▸ **WHAT TO PRODUCE**
The answer must be an exact restatement of all the data.

Records from a collection:
****************************************

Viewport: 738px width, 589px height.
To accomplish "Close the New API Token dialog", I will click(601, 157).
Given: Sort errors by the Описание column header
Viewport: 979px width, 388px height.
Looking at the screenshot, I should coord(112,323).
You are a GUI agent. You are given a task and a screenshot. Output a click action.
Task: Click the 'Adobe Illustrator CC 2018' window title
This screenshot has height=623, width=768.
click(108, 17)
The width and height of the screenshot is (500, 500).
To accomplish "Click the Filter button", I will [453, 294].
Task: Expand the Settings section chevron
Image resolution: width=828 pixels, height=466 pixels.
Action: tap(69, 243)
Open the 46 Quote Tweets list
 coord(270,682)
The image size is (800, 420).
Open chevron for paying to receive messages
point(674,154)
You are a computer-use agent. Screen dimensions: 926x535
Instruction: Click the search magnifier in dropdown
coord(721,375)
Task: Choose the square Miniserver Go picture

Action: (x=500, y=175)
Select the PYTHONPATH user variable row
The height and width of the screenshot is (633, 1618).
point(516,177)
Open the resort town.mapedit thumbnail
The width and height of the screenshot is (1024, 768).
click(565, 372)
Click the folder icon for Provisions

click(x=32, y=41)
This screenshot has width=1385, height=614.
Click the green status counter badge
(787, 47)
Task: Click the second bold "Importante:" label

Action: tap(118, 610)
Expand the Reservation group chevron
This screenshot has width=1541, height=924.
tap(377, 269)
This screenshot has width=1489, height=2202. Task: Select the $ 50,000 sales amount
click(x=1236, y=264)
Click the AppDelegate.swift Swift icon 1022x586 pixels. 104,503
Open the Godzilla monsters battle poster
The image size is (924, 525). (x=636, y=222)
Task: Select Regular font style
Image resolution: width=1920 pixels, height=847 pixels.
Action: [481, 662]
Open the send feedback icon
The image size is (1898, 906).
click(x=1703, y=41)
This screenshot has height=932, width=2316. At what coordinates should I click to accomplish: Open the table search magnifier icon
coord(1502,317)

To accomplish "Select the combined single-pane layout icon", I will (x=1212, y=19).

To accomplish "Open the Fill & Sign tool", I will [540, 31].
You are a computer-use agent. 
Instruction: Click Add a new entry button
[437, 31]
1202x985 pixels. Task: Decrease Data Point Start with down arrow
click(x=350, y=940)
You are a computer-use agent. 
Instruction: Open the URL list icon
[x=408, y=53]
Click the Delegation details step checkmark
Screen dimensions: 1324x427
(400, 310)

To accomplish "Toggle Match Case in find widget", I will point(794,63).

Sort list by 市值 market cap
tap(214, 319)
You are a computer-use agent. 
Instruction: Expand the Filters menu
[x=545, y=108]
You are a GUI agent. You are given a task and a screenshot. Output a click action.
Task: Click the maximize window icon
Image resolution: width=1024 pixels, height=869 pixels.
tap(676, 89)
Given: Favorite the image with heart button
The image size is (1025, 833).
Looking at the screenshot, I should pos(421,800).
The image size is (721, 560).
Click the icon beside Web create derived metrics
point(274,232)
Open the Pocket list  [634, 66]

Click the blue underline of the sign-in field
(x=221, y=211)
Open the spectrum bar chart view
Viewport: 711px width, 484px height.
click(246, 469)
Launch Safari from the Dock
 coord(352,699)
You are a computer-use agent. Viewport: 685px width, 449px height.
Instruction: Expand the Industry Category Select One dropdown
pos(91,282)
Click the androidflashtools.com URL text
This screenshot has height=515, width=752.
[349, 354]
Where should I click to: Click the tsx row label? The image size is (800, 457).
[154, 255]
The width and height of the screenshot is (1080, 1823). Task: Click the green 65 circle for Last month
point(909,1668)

****************************************

▸ **SOLUTION TO THIS TASK**
Viewport: 738px width, 589px height.
To accomplish "Close the New API Token dialog", I will click(601, 157).
Given: Sort errors by the Описание column header
Viewport: 979px width, 388px height.
Looking at the screenshot, I should coord(112,323).
You are a GUI agent. You are given a task and a screenshot. Output a click action.
Task: Click the 'Adobe Illustrator CC 2018' window title
This screenshot has height=623, width=768.
click(108, 17)
The width and height of the screenshot is (500, 500).
To accomplish "Click the Filter button", I will [453, 294].
Task: Expand the Settings section chevron
Image resolution: width=828 pixels, height=466 pixels.
Action: tap(69, 243)
Open the 46 Quote Tweets list
 coord(270,682)
The image size is (800, 420).
Open chevron for paying to receive messages
point(674,154)
You are a computer-use agent. Screen dimensions: 926x535
Instruction: Click the search magnifier in dropdown
coord(721,375)
Task: Choose the square Miniserver Go picture

Action: (x=500, y=175)
Select the PYTHONPATH user variable row
The height and width of the screenshot is (633, 1618).
point(516,177)
Open the resort town.mapedit thumbnail
The width and height of the screenshot is (1024, 768).
click(565, 372)
Click the folder icon for Provisions

click(x=32, y=41)
This screenshot has width=1385, height=614.
Click the green status counter badge
(787, 47)
Task: Click the second bold "Importante:" label

Action: tap(118, 610)
Expand the Reservation group chevron
This screenshot has width=1541, height=924.
tap(377, 269)
This screenshot has width=1489, height=2202. Task: Select the $ 50,000 sales amount
click(x=1236, y=264)
Click the AppDelegate.swift Swift icon 1022x586 pixels. 104,503
Open the Godzilla monsters battle poster
The image size is (924, 525). (x=636, y=222)
Task: Select Regular font style
Image resolution: width=1920 pixels, height=847 pixels.
Action: [481, 662]
Open the send feedback icon
The image size is (1898, 906).
click(x=1703, y=41)
This screenshot has height=932, width=2316. At what coordinates should I click to accomplish: Open the table search magnifier icon
coord(1502,317)

To accomplish "Select the combined single-pane layout icon", I will (x=1212, y=19).

To accomplish "Open the Fill & Sign tool", I will [540, 31].
You are a computer-use agent. 
Instruction: Click Add a new entry button
[437, 31]
1202x985 pixels. Task: Decrease Data Point Start with down arrow
click(x=350, y=940)
You are a computer-use agent. 
Instruction: Open the URL list icon
[x=408, y=53]
Click the Delegation details step checkmark
Screen dimensions: 1324x427
(400, 310)

To accomplish "Toggle Match Case in find widget", I will point(794,63).

Sort list by 市值 market cap
tap(214, 319)
You are a computer-use agent. 
Instruction: Expand the Filters menu
[x=545, y=108]
You are a GUI agent. You are given a task and a screenshot. Output a click action.
Task: Click the maximize window icon
Image resolution: width=1024 pixels, height=869 pixels.
tap(676, 89)
Given: Favorite the image with heart button
The image size is (1025, 833).
Looking at the screenshot, I should pos(421,800).
The image size is (721, 560).
Click the icon beside Web create derived metrics
point(274,232)
Open the Pocket list  [634, 66]

Click the blue underline of the sign-in field
(x=221, y=211)
Open the spectrum bar chart view
Viewport: 711px width, 484px height.
click(246, 469)
Launch Safari from the Dock
 coord(352,699)
You are a computer-use agent. Viewport: 685px width, 449px height.
Instruction: Expand the Industry Category Select One dropdown
pos(91,282)
Click the androidflashtools.com URL text
This screenshot has height=515, width=752.
[349, 354]
Where should I click to: Click the tsx row label? The image size is (800, 457).
[154, 255]
The width and height of the screenshot is (1080, 1823). Task: Click the green 65 circle for Last month
point(909,1668)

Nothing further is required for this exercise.